Load Averages

Uptime

$ uptime
 02:52:30 up 17 days,  6:47,  4 users,  load average: 1.68, 1.59, 1.47

$ strace uptime 2>&1 |grep open
...
openat(AT_FDCWD, "/proc/uptime", O_RDONLY) = 3
openat(AT_FDCWD, "/var/run/utmp", O_RDONLY|O_CLOEXEC) = 4
openat(AT_FDCWD, "/proc/loadavg", O_RDONLY) = 4
/proc/uptime
1493239.36 4687326.28
            \_ time spent in idle state [seconds]
 \_ total time the machine is up [seconds]
/proc/loadavg (man 5 proc)
                   # of processes (currently running (state R) or
                 _ #               waiting for disk IO (state D) / all)
                /
1.68 1.59 1.47 2/887 41591 <-- last PID used
 \__________/
    \_ load avg for 1m, 5m and 15m

Instant Load

Instantaneous load of a system: the number of tasks (processes and threads) that are willing to run at a given time t.

Willing to run: means in state R (running/runnable) or D (waiting uninterruptably; blocked on some resource, usually IO):

$ ps -eL h -o state | egrep "R|D" | wc -l
2

Note: Same can be parsed from /proc/loadavg (4th field) or /proc/stat (procs_running, procs_blocked) but:

  • /proc/loadavg doesn’t seem to count processes in state D

  • both do not include threads, even though they are taken into account in the load average numbers exposed by the kernel

Load (Average) Definition

  • Exponentially-damped/decaying moving average of the Load number

  • Average length of run queue

  • Number of running tasks

Load average formula:

a(t,A) = a(t-1) * exp(-5/60A)
       + l(t) * (1-exp(-5/60A))
where:
  A = 1, 5 or 15
  l(t) = instantaneous load

 The load average values are calculated by the kernel every 5 seconds using a(t,A).

From Wikipedia:

Mathematically speaking, all three values
always average all the system load since the system started up.
They all decay exponentially, but they decay at different speed.
Hence, the 1-minute load average will add up 63% of the load from last minute,
plus 37% of the load since start up excluding the last minute.
Therefore, it's not technically accurate
that the 1-minute load average only includes the last 60 seconds activity
(since it still includes 37% activity from the past),
but that includes mostly the last minute.

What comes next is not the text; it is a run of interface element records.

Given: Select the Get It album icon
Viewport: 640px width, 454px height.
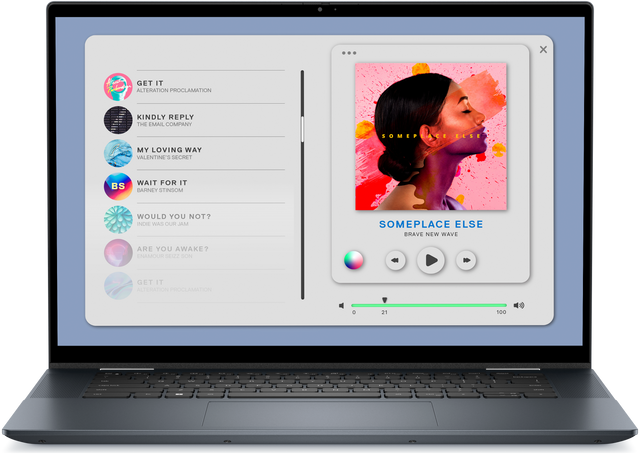Looking at the screenshot, I should 118,87.
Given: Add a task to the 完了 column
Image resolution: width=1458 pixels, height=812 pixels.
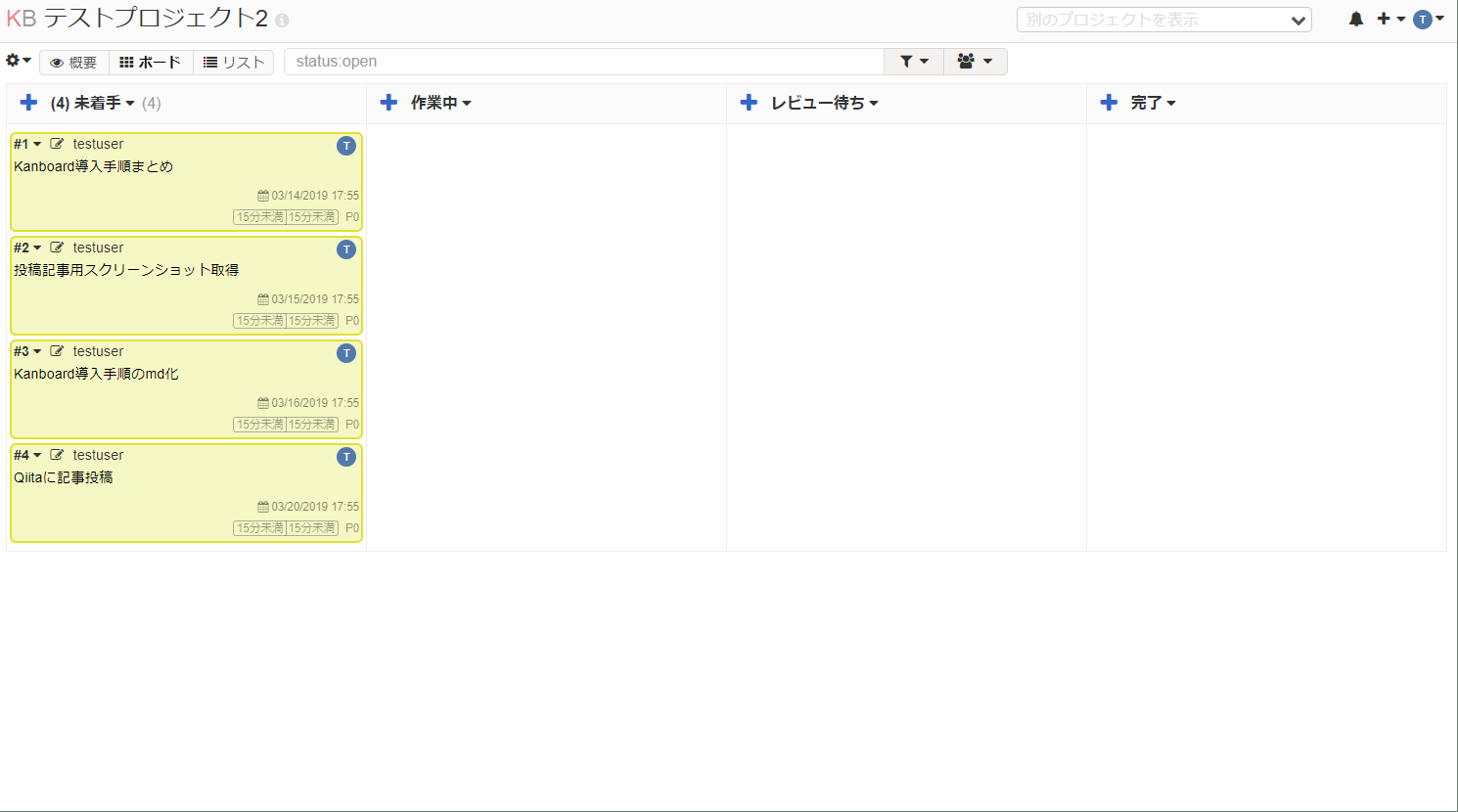Looking at the screenshot, I should pyautogui.click(x=1109, y=103).
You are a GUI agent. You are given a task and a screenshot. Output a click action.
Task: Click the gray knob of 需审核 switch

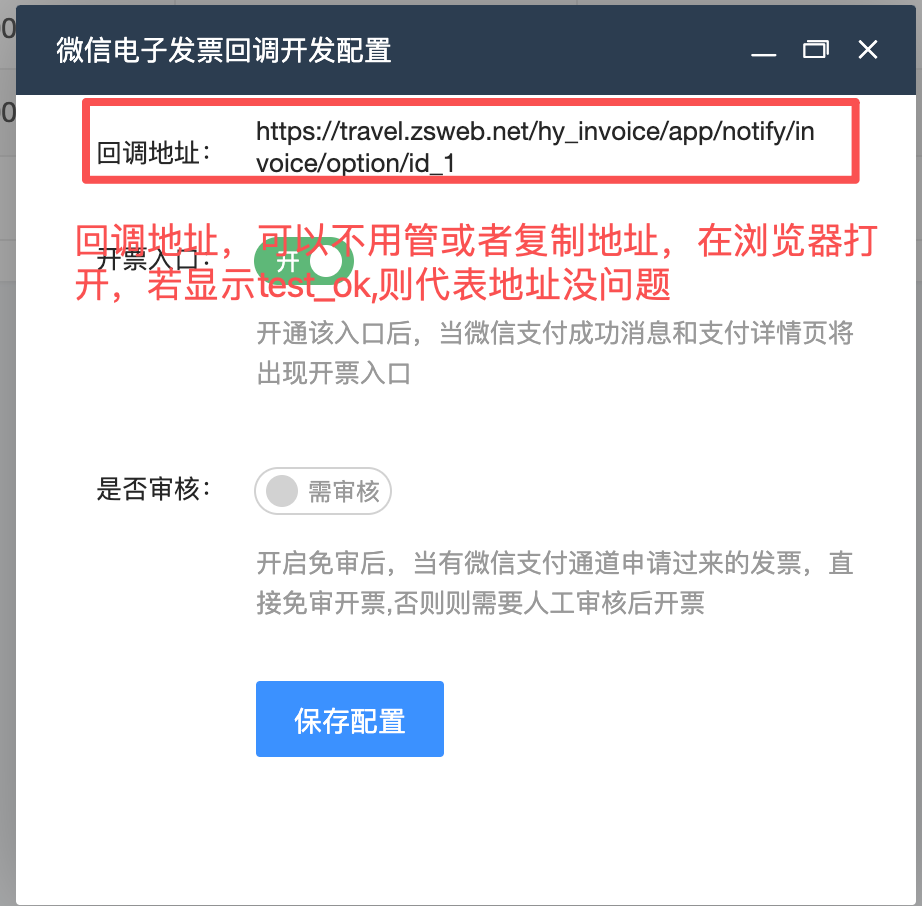tap(282, 491)
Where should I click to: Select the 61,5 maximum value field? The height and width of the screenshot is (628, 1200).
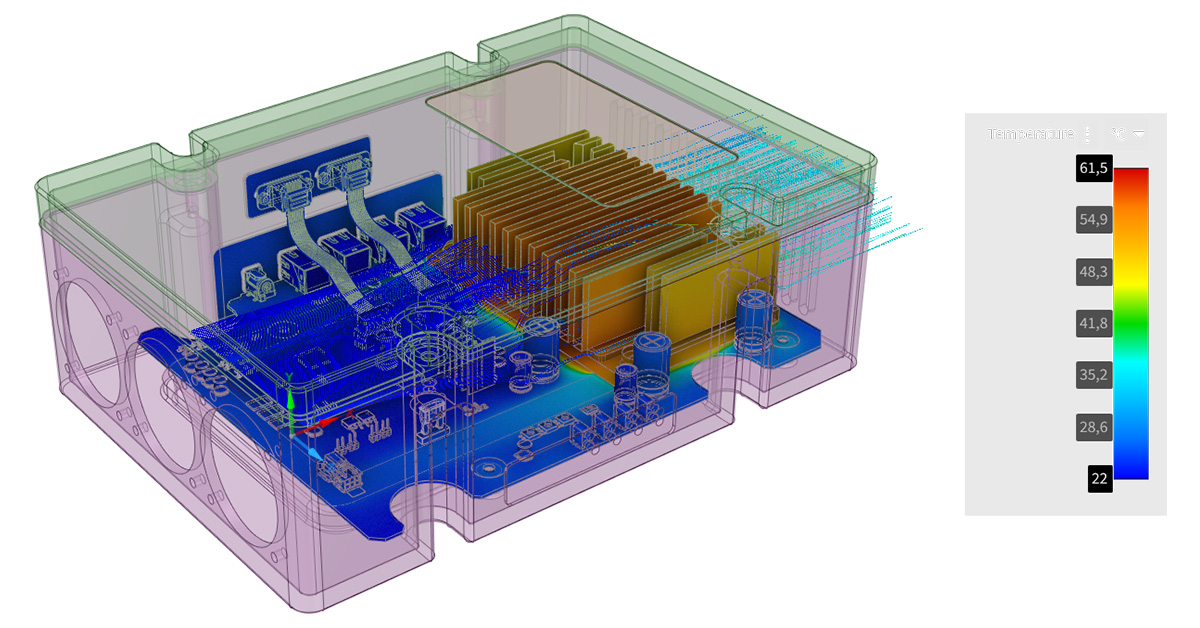tap(1093, 169)
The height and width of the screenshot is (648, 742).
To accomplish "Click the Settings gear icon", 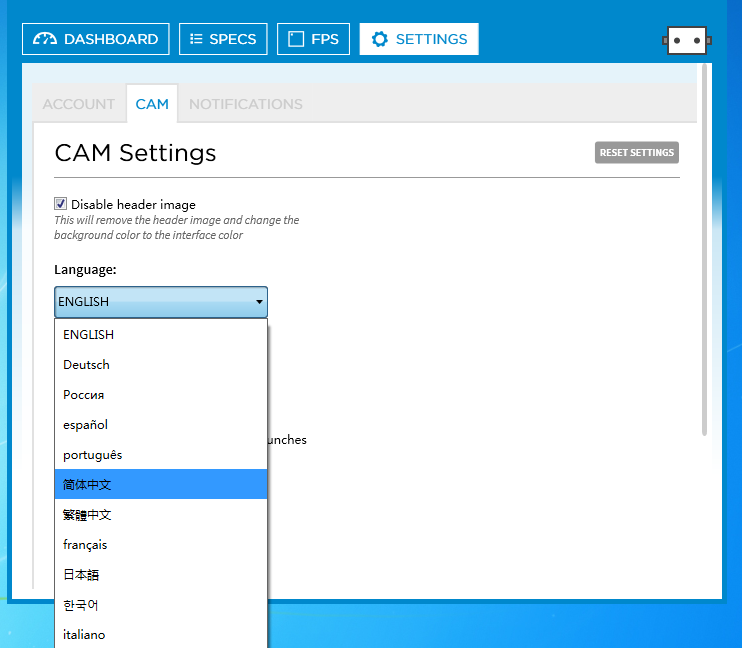I will (x=379, y=39).
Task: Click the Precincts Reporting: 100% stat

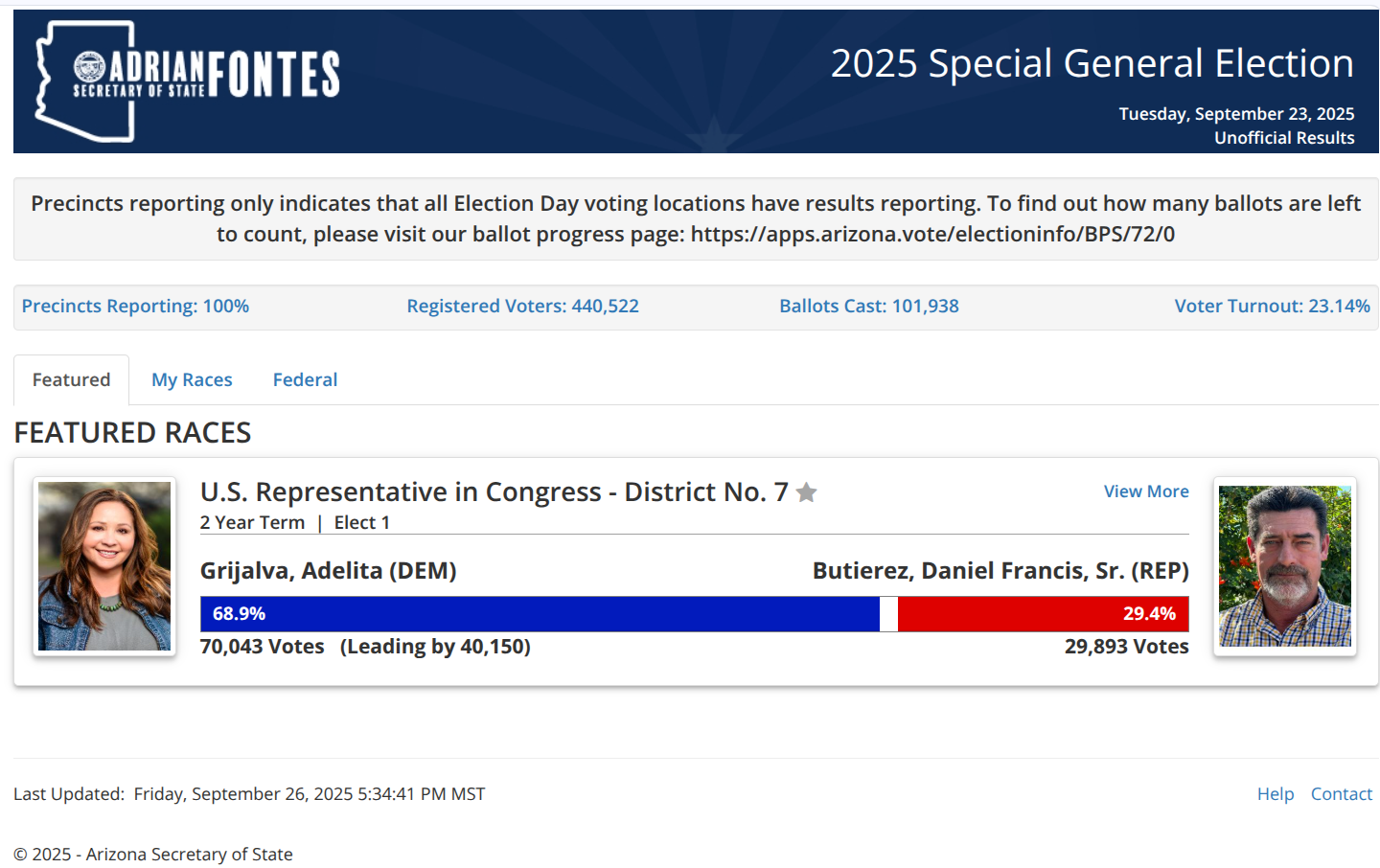Action: (x=135, y=307)
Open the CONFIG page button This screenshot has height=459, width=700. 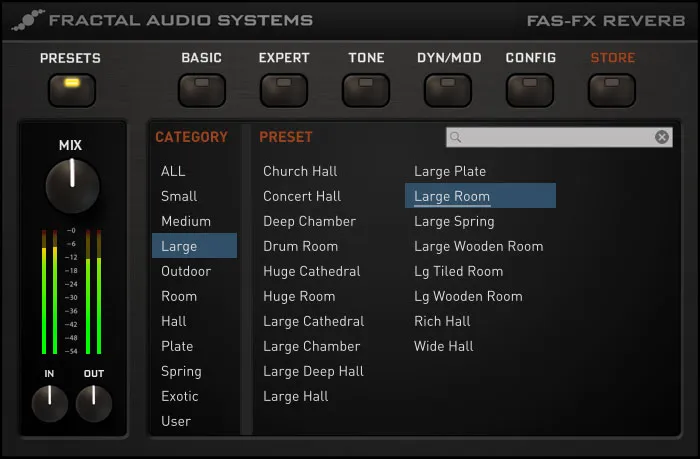[x=530, y=90]
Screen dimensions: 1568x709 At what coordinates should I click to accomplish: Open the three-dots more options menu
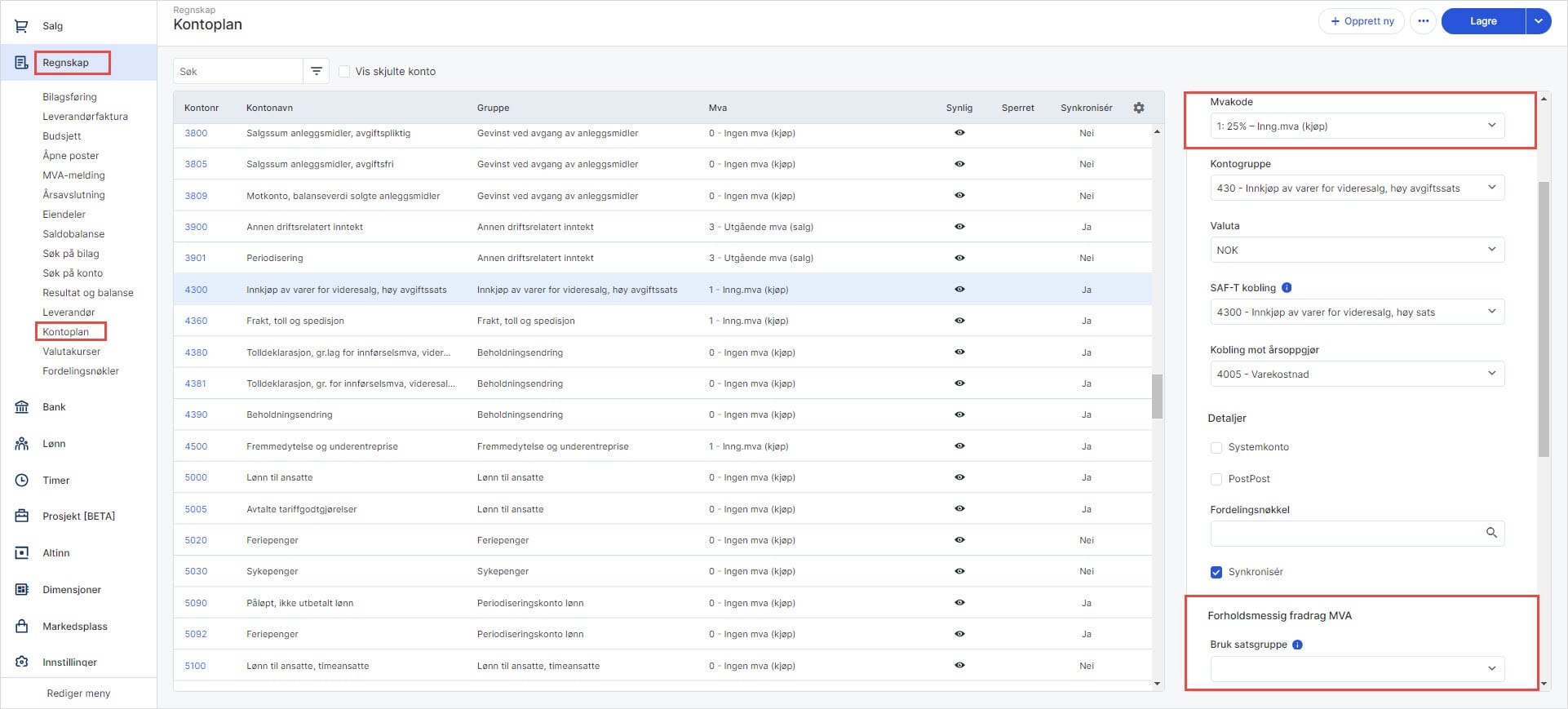click(1423, 21)
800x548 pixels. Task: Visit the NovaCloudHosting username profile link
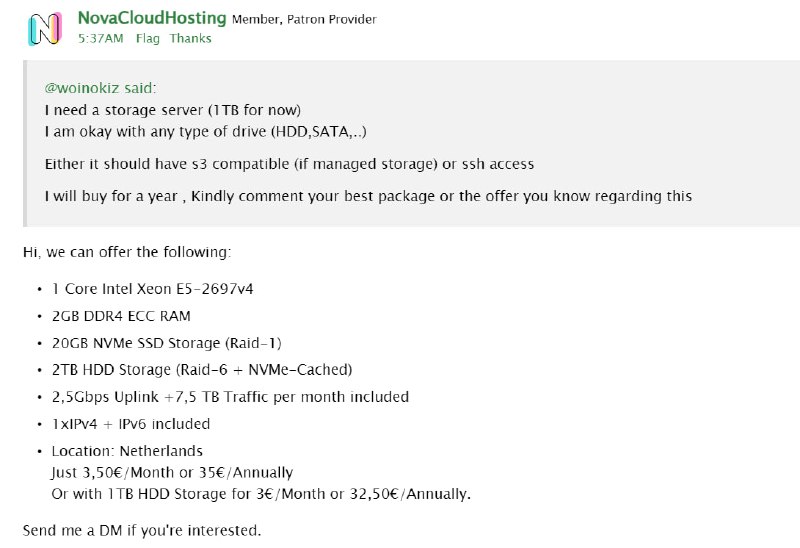pos(152,18)
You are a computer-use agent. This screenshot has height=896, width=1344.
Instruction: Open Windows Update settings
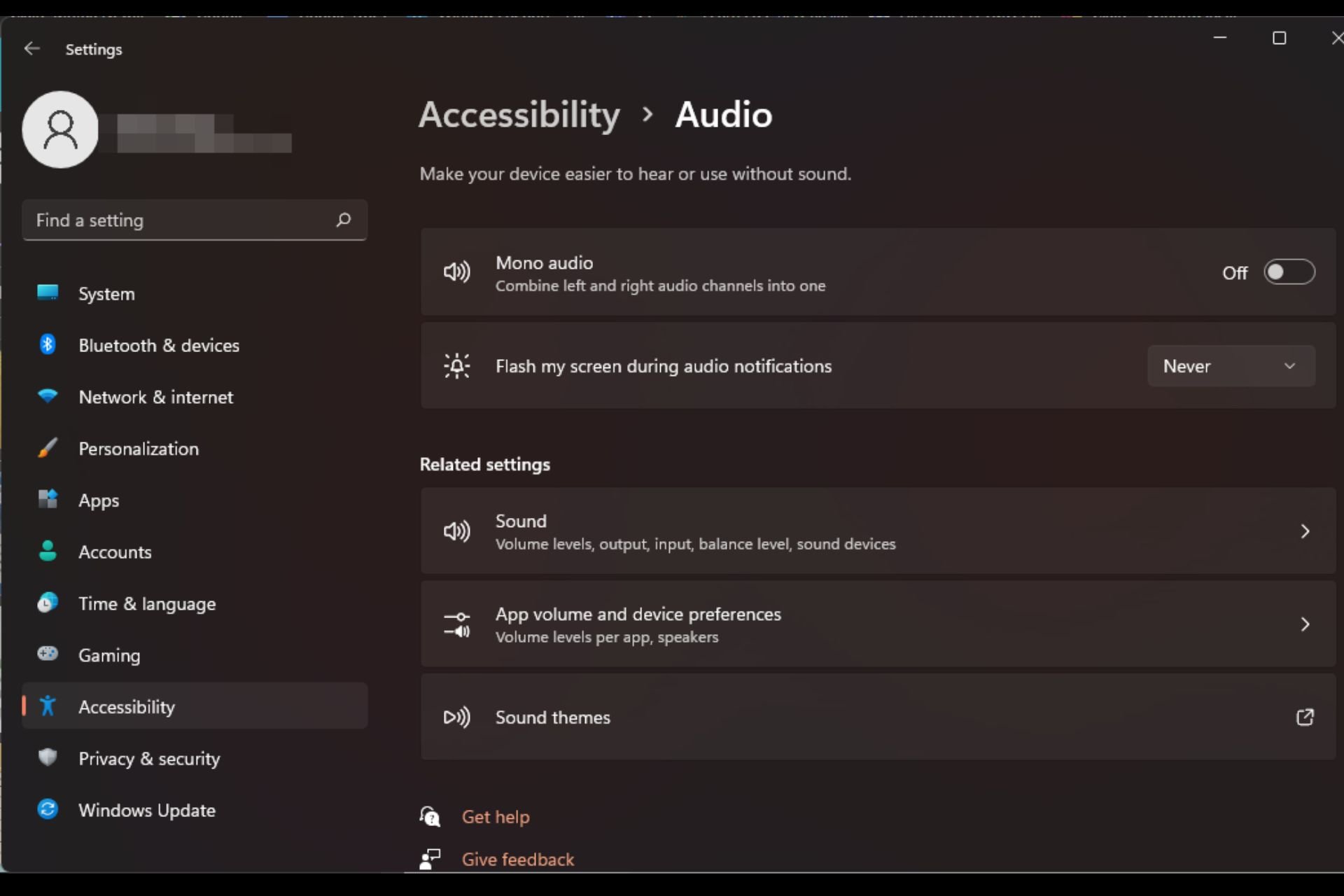(x=146, y=811)
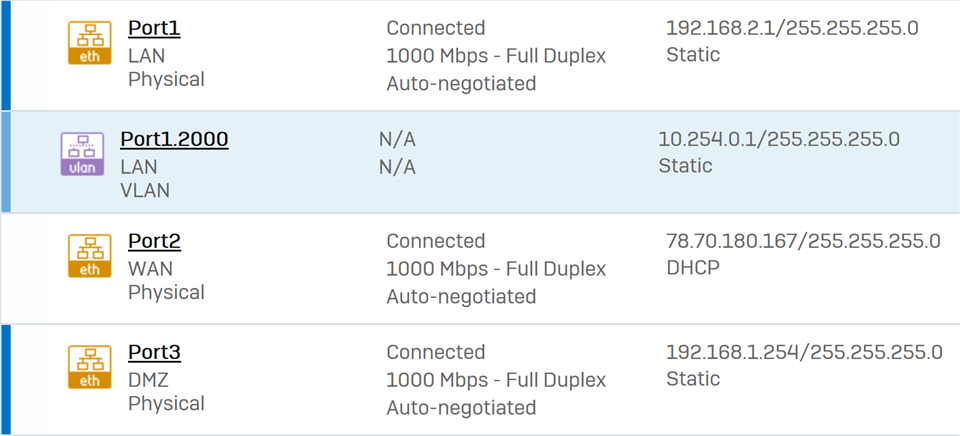Click the WAN zone label of Port2
This screenshot has height=436, width=960.
(151, 268)
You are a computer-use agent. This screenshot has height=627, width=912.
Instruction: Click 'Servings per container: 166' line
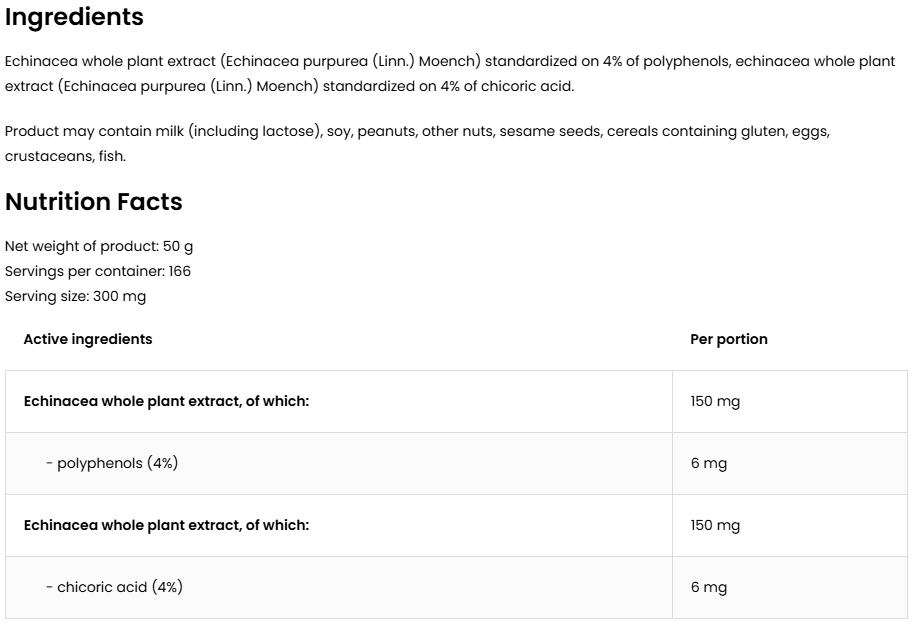pos(98,271)

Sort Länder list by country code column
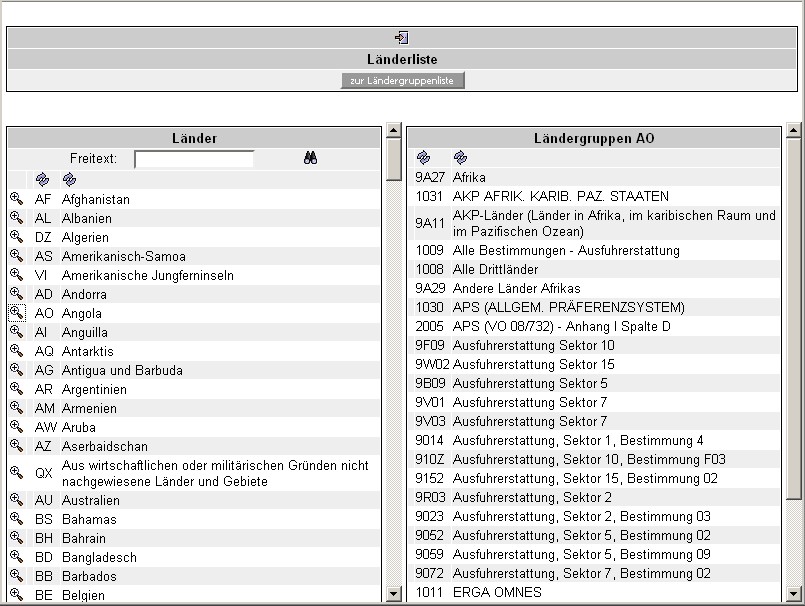42,180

Converting to percent load: divide by number of cores (nproc).

Important:

Because the load number also includes processes in uninterruptible states
which don't have much effect on CPU utilization,
it's not quite correct to infer CPU usage from load averages.
This also explains why you may see high load averages but not much load on the CPU.
$ curl -s https://raw.githubusercontent.com/torvalds/linux/v4.8/kernel/sched/loadavg.c | head -n 7
/*
 * kernel/sched/loadavg.c
 *
 * This file contains the magic bits required to compute the global loadavg
 * figure. Its a silly number but people think its important. We go through
 * great pains to make it work on big machines and tickless kernels.
 */

CPU Load Average to System Load Average

The change (the swapping state was later removed from Linux):

From: Matthias Urlichs <urlichs@smurf.sub.org>
Subject: Load average broken ?
Date: Fri, 29 Oct 1993 11:37:23 +0200

The kernel only counts "runnable" processes when computing the load average.
I don't like that; the problem is that processes which are swapping or
waiting on "fast", i.e. noninterruptible, I/O, also consume resources.

It seems somewhat nonintuitive that the load average goes down when you
replace your fast swap disk with a slow swap disk...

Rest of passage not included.